MATERIAL FOR THIS TASK:
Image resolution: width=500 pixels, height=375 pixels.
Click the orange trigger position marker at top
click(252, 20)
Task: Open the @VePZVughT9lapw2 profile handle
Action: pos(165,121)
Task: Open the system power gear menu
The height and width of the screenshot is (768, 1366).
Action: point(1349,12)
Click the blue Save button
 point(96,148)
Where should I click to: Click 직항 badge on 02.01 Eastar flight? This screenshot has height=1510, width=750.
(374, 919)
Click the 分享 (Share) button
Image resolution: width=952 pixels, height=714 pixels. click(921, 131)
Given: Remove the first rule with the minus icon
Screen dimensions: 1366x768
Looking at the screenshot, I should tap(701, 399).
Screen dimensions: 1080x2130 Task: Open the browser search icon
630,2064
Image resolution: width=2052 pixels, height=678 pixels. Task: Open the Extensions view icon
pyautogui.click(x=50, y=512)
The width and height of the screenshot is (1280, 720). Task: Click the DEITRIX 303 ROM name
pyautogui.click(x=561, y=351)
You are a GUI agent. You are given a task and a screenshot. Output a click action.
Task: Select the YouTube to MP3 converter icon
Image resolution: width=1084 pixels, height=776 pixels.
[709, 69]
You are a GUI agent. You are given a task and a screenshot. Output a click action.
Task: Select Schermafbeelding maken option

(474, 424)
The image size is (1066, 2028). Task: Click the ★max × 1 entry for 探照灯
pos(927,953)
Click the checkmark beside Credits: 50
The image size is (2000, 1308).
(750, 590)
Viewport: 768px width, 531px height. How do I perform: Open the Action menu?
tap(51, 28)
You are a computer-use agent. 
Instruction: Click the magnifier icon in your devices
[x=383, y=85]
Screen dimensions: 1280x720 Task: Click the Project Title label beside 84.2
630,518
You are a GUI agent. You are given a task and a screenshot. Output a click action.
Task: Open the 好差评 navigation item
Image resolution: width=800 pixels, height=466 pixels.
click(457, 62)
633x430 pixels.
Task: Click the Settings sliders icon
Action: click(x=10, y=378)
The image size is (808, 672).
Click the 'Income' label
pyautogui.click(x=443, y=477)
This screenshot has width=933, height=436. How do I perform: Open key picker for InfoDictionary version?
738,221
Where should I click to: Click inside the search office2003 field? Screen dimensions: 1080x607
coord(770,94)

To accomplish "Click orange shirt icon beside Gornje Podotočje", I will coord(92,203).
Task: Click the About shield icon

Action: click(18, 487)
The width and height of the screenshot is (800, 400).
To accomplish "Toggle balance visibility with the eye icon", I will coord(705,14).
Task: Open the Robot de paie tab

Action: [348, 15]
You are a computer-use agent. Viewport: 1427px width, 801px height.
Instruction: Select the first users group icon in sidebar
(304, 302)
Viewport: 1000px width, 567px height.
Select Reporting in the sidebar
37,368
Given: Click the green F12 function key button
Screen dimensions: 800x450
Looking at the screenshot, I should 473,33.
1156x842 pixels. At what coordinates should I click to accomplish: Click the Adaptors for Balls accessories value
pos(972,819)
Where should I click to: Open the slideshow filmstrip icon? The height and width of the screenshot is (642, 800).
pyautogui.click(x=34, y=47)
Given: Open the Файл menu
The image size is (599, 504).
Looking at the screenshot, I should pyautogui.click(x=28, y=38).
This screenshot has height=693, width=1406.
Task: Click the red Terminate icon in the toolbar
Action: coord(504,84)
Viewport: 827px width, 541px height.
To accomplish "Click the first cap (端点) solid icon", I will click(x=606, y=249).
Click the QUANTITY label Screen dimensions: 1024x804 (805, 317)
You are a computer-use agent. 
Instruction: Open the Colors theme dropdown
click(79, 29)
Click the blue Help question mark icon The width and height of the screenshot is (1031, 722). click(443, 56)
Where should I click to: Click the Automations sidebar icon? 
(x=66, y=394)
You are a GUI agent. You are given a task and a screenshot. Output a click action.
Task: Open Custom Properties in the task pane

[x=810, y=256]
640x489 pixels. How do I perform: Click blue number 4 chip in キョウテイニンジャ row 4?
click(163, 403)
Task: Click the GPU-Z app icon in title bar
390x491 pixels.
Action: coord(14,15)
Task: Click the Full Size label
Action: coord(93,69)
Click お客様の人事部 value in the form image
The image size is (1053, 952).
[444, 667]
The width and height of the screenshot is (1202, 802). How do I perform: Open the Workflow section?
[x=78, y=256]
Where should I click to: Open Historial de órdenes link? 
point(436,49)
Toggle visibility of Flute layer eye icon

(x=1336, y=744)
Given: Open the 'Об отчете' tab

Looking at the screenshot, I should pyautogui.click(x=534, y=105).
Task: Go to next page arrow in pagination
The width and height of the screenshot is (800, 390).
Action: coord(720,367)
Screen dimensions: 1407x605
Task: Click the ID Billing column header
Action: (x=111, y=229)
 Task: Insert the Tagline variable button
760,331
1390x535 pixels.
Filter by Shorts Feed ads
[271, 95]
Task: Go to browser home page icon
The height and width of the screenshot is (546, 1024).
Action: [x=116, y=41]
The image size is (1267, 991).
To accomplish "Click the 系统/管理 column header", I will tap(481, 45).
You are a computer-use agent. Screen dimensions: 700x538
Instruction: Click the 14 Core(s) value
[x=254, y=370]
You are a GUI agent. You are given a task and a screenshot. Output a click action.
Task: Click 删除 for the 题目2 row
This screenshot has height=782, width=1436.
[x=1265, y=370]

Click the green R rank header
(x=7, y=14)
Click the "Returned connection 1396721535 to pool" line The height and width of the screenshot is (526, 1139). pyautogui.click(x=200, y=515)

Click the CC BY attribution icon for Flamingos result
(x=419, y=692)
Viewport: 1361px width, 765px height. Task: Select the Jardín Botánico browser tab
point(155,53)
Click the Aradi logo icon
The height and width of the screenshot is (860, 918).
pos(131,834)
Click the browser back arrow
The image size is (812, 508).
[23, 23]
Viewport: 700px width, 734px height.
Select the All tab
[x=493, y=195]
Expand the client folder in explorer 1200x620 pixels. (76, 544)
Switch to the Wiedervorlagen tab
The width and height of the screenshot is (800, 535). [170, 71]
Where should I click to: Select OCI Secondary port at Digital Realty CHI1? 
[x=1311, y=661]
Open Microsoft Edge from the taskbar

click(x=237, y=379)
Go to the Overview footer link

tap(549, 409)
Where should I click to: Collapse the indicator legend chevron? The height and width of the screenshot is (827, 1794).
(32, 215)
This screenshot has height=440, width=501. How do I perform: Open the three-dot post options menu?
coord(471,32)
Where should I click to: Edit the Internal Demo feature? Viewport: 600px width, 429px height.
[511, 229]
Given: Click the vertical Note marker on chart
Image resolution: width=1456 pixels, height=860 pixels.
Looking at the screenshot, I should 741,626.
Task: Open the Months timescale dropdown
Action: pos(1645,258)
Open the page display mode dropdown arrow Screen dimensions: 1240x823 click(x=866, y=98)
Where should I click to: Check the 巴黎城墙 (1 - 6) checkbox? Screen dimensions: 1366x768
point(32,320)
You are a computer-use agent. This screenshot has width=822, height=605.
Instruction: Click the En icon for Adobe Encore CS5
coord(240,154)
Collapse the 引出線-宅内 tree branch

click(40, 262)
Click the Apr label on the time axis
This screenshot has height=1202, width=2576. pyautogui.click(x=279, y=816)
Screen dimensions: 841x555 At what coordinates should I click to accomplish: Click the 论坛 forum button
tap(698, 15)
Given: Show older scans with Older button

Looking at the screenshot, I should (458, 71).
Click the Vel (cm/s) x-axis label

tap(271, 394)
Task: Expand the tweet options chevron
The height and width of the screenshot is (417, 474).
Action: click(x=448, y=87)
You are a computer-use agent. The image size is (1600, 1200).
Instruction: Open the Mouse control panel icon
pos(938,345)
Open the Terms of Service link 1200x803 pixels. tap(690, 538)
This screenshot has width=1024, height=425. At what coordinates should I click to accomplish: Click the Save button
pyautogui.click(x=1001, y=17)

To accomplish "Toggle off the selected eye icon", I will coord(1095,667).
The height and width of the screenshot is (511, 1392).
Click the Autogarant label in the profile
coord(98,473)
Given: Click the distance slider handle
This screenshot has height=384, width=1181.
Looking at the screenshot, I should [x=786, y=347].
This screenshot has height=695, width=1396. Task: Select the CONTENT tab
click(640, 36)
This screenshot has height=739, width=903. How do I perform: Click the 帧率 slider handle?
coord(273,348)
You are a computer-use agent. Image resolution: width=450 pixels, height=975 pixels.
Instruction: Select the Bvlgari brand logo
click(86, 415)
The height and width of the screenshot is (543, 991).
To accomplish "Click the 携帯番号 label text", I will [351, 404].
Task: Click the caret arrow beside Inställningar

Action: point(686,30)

ABOUT THIS TASK: Repeat exactly the lines above from the one with "Task: Go to next page arrow in pagination" up to and including the one with "Task: Go to browser home page icon". No other line belongs in the reply.

WRITTEN SOLUTION:
Task: Go to next page arrow in pagination
The width and height of the screenshot is (800, 390).
Action: coord(720,367)
Screen dimensions: 1407x605
Task: Click the ID Billing column header
Action: (x=111, y=229)
 Task: Insert the Tagline variable button
760,331
1390x535 pixels.
Filter by Shorts Feed ads
[271, 95]
Task: Go to browser home page icon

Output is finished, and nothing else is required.